WRITTEN TASK 1: Print the records below word for word, from the line containing "In order to click on nav-link-contacto: Contacto" up to and including the last line of the records.
(TEXT SHOWN begins)
The Israel Natural Gas Framework (Framework) provides for reduction in our ownership interest in the Tamar and Dalit fields from 36% to 25% by year-end 2021. In 2016, we divested 3.5% of our interest in these respective fields, partially fulfilling this commitment required by the Framework. Further, on January 29, 2018, we signed a definitive agreement to divest a 7.5% working interest in these respective fields to Tamar Petroleum Ltd (TASE: TMRP). See Item 8. Financial Statements and Supplementary Data – Note. 4. Acquisitions, Divestitures and Merger.
Leviathan Natural Gas Project (39.66% operated working interest)   In early 2017, we announced project sanction of the Leviathan natural gas project and recorded initial proved reserves of 3.3 Tcf (551 MMBoe) associated with the first phase of development. The first phase of development of the Leviathan field provides 1.2 Bcf/d of production capacity and consists of four wells, a subsea production system and a shallow-water processing platform, with a connection to an onshore valve station and the Israel Natural Gas Lines (INGL) pipeline network. We expect our share of development costs to total approximately $1.5 billion and to be funded from our share of cash flows from the Tamar asset and expected proceeds to be received from the sell-down of our ownership interest in Tamar as noted above. In addition, we have the ability to borrow under the Leviathan Term Loan Facility (defined below). As we progress the first phase of development, we have included volume capacity expansion optionality on the Leviathan platform to allow for cost effective expansion to meet growing regional natural gas demand.
During 2017, we commenced drilling and continued detailed design and engineering activities and fabrication of onshore facilities, topsides, jacket and subsea equipment. We will continue drilling activities and commence well completions in 2018 as we progress the project towards first gas sales by the end of 2019. As of December 31, 2017, the project remained within budget and on schedule at approximately 35% complete, with all critical path equipment and major contracts secured.
(TEXT SHOWN ends)
(THE DATA begins)
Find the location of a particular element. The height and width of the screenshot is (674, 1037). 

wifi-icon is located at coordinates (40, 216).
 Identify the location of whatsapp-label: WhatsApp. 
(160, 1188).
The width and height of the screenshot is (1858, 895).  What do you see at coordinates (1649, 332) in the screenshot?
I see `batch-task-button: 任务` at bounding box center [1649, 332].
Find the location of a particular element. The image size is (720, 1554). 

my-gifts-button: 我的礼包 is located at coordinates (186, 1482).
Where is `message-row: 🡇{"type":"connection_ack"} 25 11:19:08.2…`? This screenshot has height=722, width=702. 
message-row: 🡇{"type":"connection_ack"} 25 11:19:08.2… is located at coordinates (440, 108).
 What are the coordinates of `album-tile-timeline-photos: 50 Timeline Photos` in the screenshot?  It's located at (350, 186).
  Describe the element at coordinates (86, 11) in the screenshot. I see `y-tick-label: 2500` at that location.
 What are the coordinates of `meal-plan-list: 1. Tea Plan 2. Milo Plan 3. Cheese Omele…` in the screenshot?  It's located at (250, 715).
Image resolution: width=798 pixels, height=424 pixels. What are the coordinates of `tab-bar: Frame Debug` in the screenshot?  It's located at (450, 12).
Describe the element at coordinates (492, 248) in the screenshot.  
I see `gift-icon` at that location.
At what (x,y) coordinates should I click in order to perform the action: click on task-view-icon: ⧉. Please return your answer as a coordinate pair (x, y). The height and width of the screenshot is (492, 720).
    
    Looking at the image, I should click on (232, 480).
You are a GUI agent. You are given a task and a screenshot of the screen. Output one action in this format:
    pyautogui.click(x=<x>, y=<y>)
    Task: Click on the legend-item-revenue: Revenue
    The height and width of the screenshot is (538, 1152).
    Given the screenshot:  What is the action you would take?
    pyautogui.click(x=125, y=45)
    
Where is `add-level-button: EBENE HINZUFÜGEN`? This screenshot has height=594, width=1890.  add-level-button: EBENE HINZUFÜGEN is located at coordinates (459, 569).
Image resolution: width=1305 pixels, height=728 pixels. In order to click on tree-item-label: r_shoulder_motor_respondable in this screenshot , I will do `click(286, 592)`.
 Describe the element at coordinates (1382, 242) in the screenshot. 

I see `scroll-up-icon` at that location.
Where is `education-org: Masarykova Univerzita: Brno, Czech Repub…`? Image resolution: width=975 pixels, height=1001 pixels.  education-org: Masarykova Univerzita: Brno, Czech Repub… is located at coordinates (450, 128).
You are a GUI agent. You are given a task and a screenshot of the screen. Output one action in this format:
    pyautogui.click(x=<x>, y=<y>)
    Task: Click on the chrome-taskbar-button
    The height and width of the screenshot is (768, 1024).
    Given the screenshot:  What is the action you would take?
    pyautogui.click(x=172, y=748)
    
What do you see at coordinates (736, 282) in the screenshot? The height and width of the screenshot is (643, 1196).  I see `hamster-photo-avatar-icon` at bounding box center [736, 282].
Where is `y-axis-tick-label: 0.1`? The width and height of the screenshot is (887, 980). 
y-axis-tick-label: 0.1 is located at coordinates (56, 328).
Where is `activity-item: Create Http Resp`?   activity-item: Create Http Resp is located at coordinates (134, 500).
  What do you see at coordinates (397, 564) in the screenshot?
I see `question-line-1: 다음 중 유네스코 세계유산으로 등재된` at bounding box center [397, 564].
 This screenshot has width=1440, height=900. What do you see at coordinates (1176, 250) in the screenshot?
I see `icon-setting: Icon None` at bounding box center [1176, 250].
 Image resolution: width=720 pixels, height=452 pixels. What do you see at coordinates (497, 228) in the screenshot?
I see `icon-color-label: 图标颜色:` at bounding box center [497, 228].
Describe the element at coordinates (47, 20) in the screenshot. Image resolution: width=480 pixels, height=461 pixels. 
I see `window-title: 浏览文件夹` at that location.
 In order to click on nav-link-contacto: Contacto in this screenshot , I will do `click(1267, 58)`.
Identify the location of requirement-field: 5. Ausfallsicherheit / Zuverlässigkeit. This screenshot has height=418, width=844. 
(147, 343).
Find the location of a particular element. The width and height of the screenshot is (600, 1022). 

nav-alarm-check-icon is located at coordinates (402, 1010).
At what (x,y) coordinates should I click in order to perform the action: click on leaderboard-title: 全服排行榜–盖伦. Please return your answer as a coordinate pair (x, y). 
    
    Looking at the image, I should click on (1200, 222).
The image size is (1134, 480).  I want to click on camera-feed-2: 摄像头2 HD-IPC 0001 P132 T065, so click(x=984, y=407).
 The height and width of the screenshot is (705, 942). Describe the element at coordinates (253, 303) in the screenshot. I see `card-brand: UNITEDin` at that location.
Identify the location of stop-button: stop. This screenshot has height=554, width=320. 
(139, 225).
(THE DATA ends)
WRITTEN TASK 2: Output the part of the natural gas text above from "During 2017, we" up to and including "major contracts secured.", copying it word for word.

WRITTEN ANSWER 1:
 In order to click on nav-link-contacto: Contacto in this screenshot , I will do `click(1267, 58)`.
Identify the location of requirement-field: 5. Ausfallsicherheit / Zuverlässigkeit. This screenshot has height=418, width=844. 
(147, 343).
Find the location of a particular element. The width and height of the screenshot is (600, 1022). 

nav-alarm-check-icon is located at coordinates (402, 1010).
At what (x,y) coordinates should I click in order to perform the action: click on leaderboard-title: 全服排行榜–盖伦. Please return your answer as a coordinate pair (x, y). 
    
    Looking at the image, I should click on (1200, 222).
The image size is (1134, 480).  I want to click on camera-feed-2: 摄像头2 HD-IPC 0001 P132 T065, so click(x=984, y=407).
 The height and width of the screenshot is (705, 942). Describe the element at coordinates (253, 303) in the screenshot. I see `card-brand: UNITEDin` at that location.
Identify the location of stop-button: stop. This screenshot has height=554, width=320. 
(139, 225).

WRITTEN ANSWER 2:
During 2017, we commenced drilling and continued detailed design and engineering activities and fabrication of onshore facilities, topsides, jacket and subsea equipment. We will continue drilling activities and commence well completions in 2018 as we progress the project towards first gas sales by the end of 2019. As of December 31, 2017, the project remained within budget and on schedule at approximately 35% complete, with all critical path equipment and major contracts secured.